Mi preferencia por la poesía de habla inglesa, por
sobre la de otras lenguas, se la debo a Coronel Urtecho, quien pese a mostrar
una forma muy particular y autóctona en sus versos, todo lo aprendió de los
norteamericanos, sobre todo de Whitman y Poe, a quienes dedica en su libro una
memorable discusión ensayística.
Luego vendría Isabel Fraire a confirmar mi gusto
con sus traducciones incluidas en Seis
poetas de la lengua inglesa, y de allí una avalancha tremenda de autores y
obras completas que definieron mi dirección y, a lo largo de un cuarto de
siglo, después de la poesía de autores castellanos, mi vida se ha llenado con
los versos de los anglosajones, sobre todo de los poetas norteamericanos.
A Pound lo he leído en diversas traducciones, sin embargo,
es menester recordar ahora al jalisciense José Vázquez Amaral, quien en 1975
trajo todos los Cantos al castellano
en un grueso tomo que fue editado por la ahora extinta editorial Joaquín
Mortiz. Vázquez Amaral (nació en Los Reyes, Jalisco, en 1917, y muerto en 1987
en Estados Unidos, donde fue profesor universitario por largo tiempo) mantuvo
un contacto directo con Ezra Pound, y juntos fundaron la Academia Sénica.

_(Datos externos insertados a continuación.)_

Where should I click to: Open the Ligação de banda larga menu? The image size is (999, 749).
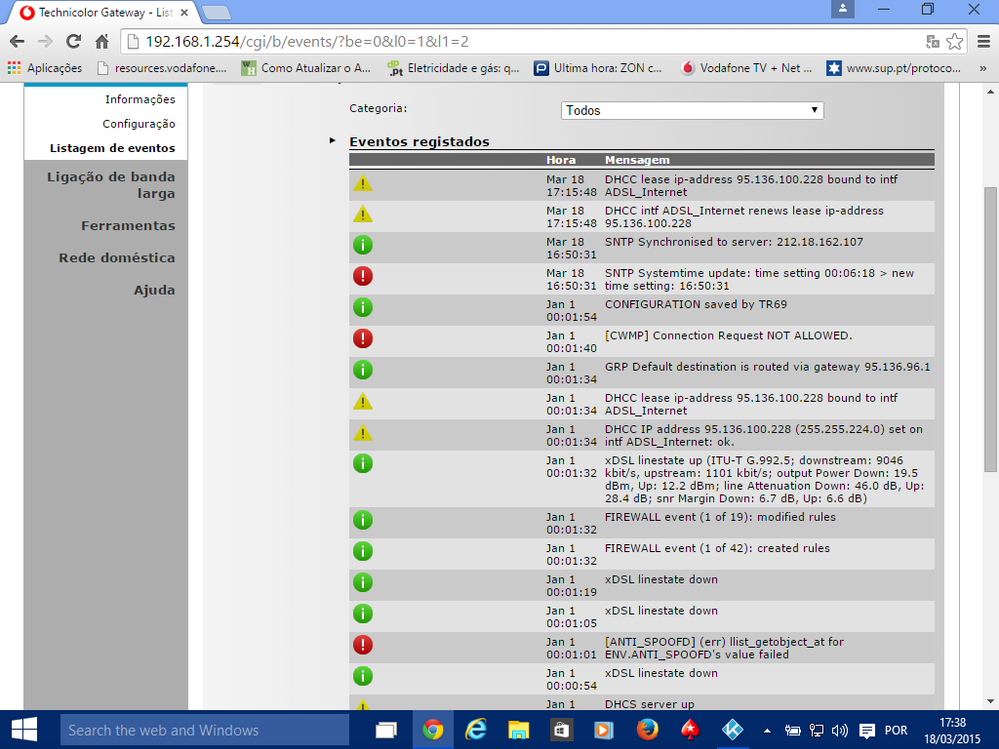pos(110,185)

Ecuménico, Pound es una de las figuras más
notables, influyentes y polémicas de la vida cultural del orbe —y no solamente
de Estados Unidos: a él se debe una enorme cantidad de versiones de poesía
china y de Medio Oriente; con éste quedaron en deuda los integrantes de la
Generación perdida: John Dos Passos, Erskine Caldwell, William Faulkner, Ernest
Hemingway, John Steinbeck y Francis Scott Fitzgerald, a la que el propio Pound
pertenece…
Desde su juventud fue Ezra Pound un hombre inquieto
y deslumbrante: fue un destacado integrante del movimiento Imaginista,
intervino en el Vortecismo y dio a conocer a destacados escritores, como Joyce,
Lewis, Williams, H. D., Aldington, Moore, Tagore, Frost, West y
Gaudier-Brzeska. En su estancia en Londres fue amigo de Yeats y contribuyó en
la corrección de uno de los poemas más célebres del siglo pasado: La tierra baldía (Eliot).

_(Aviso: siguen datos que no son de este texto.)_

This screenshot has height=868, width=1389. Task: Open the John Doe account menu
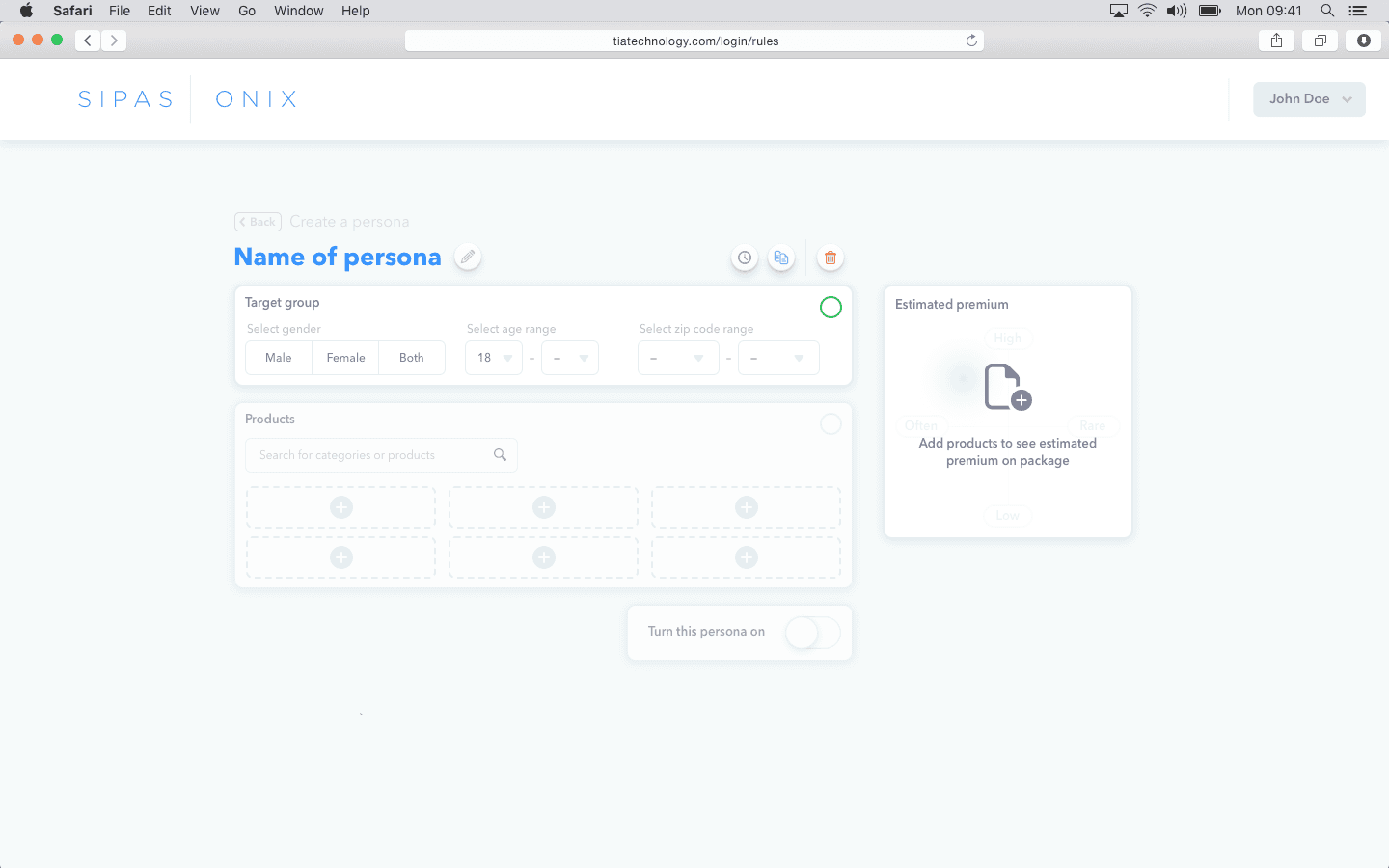(x=1309, y=98)
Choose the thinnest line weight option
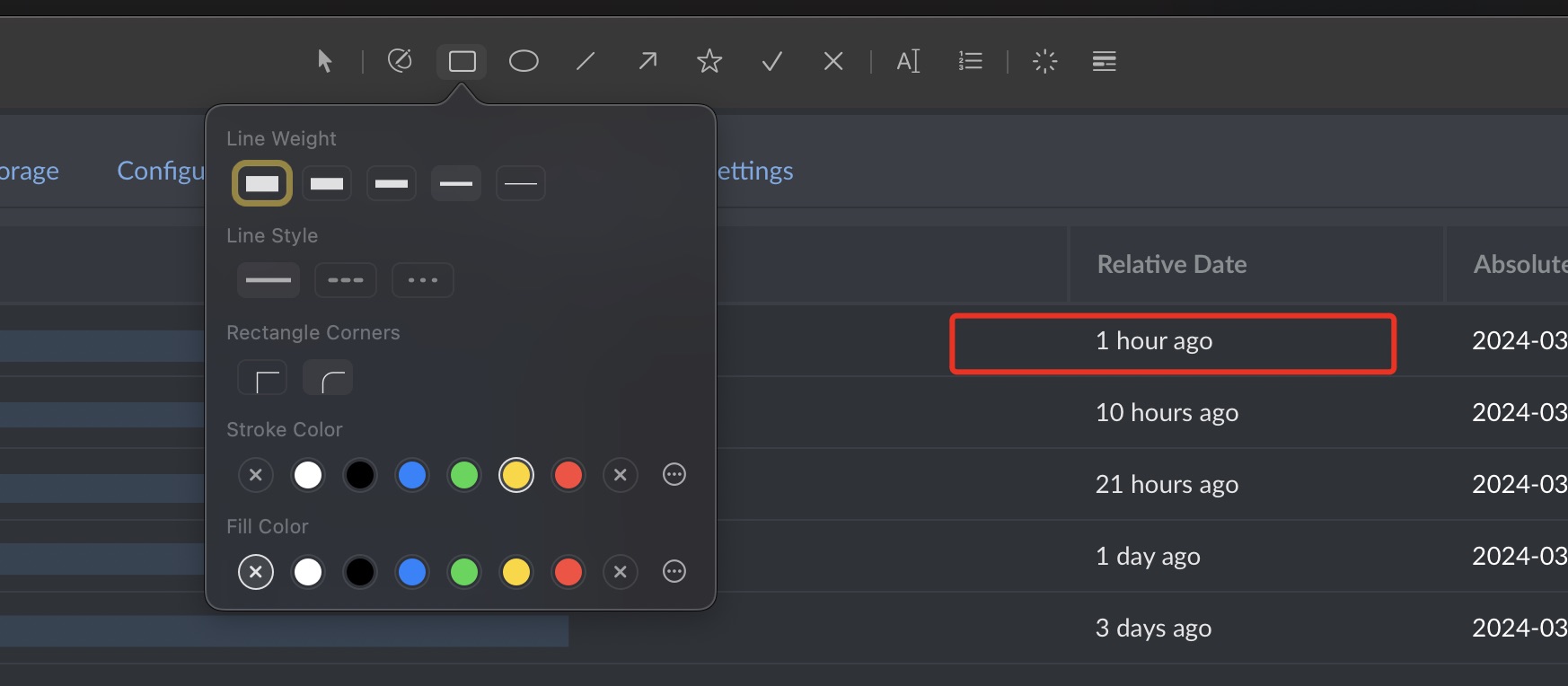The height and width of the screenshot is (686, 1568). pos(521,183)
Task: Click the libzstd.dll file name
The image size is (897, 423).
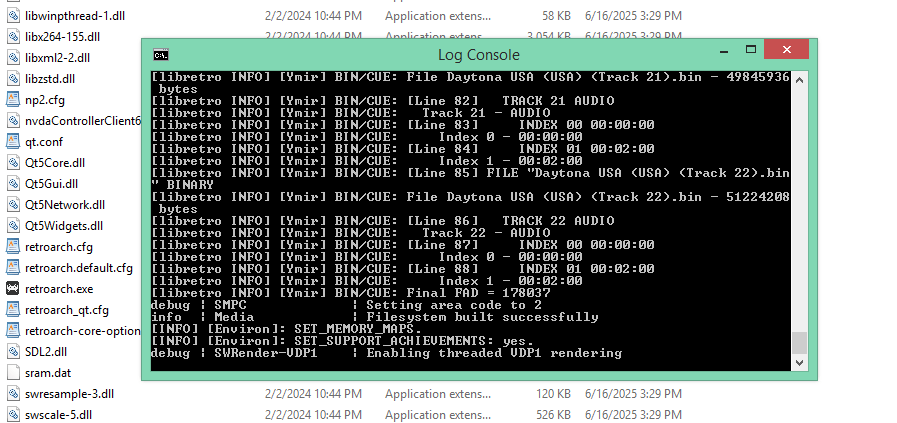Action: tap(50, 79)
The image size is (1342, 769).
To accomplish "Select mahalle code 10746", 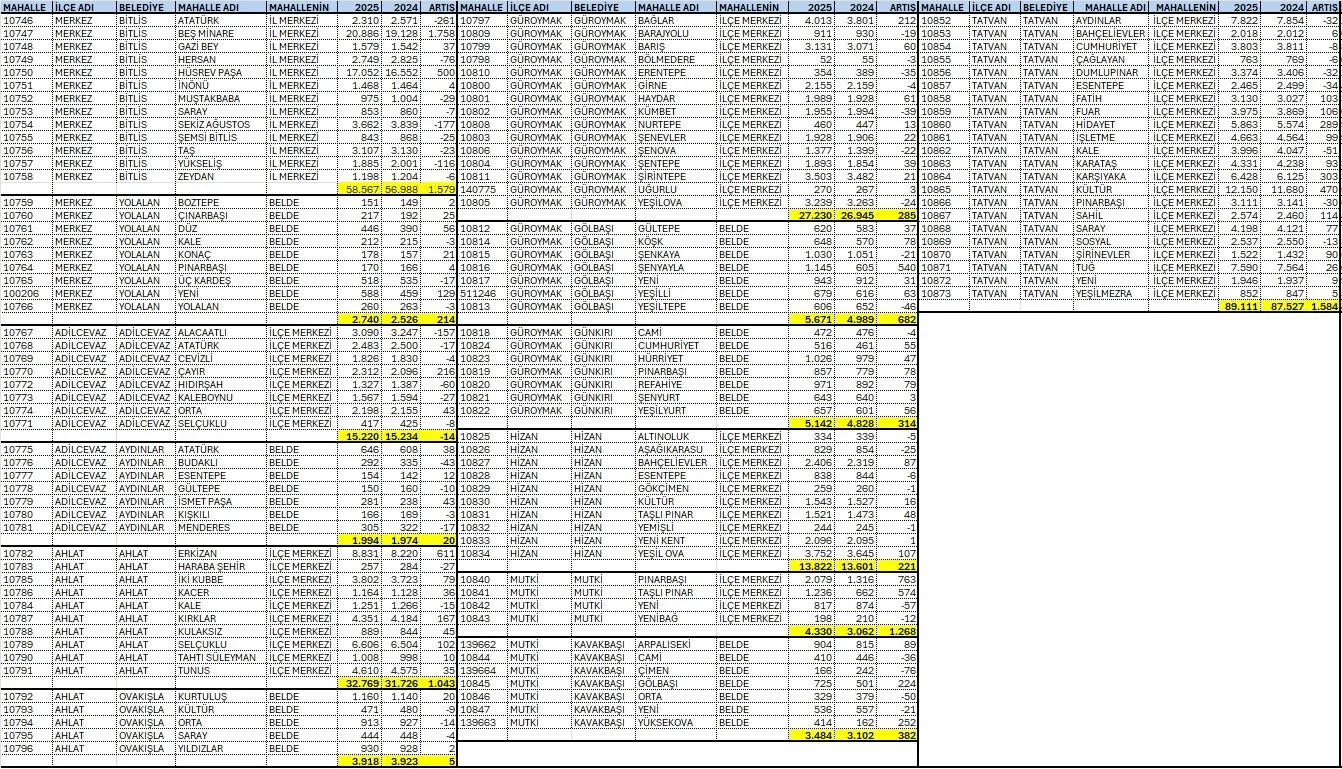I will point(25,20).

Con todo, Pound es para muchos norteamericanos un
héroe y a la vez un traidor: “Hay una zona sombría en la vida de Pound —nos
indica Jorge Rufinelli en su libro Las
infamias de la inteligencia burguesa— y ésta la constituye su actitud
política durante la Segunda Guerra. Podrían dejarse de lado sus ideas sobre
economía, su eterna queja contra la ‘usura’ (que no tardó en identificar con
los judíos); desecharse de su admiración por un Estado fuerte que impusiera el
‘orden’; la simpatía por Mussolini (‘Ben, en los Cantos pisanos), o su obsesión por los sistemas monetarios… lo que
nadie pudo perdonar o desechar fueron sus intervenciones en la radio italiana
apoyando declaradamente al fascismo, incluso cuando Estados Unidos ya había
entrado en la guerra…”.
Pound había nacido en Ohio en 1885, y durante su
educación en la Universidad de Pensylvania escribió un soneto todos los días,
los que luego se perdieron; vivió en Inglaterra, posteriormente en París, hasta
hospedarse en Rapallo: la guerra lo expulsó. Durante su estancia en Italia, a
través de la radio profirió palabras en contra de su nación y a favor del
fascismo. El gobierno estadunidense no le perdonó. En la primavera de 1945 fue
hecho prisionero. En el Centro de Adiestramiento Disciplinario norteamericano
(en Pisa), fue enjaulado como si se tratara de un animal. Disponía sólo de
sábanas para dormir, un latón para defecar y “una débil luz que nunca se
apagaba”. Su condena allí duró seis meses: lo trasladaron a Washington, donde
fue “juzgado por traición y declarado demente”. Pasó catorce años en el
Hospital Saint Elizabeth (allí fue a dibujarlo el mexicano José Luis Cuevas),
donde continuó escribiendo sus Cantos.
En 1958 terminó su tortura. Volvió entonces a
Rapallo, a la Italia a la que pertenecía su espíritu de poeta cuasi
renacentista; allí murió el 1 de noviembre de 1972.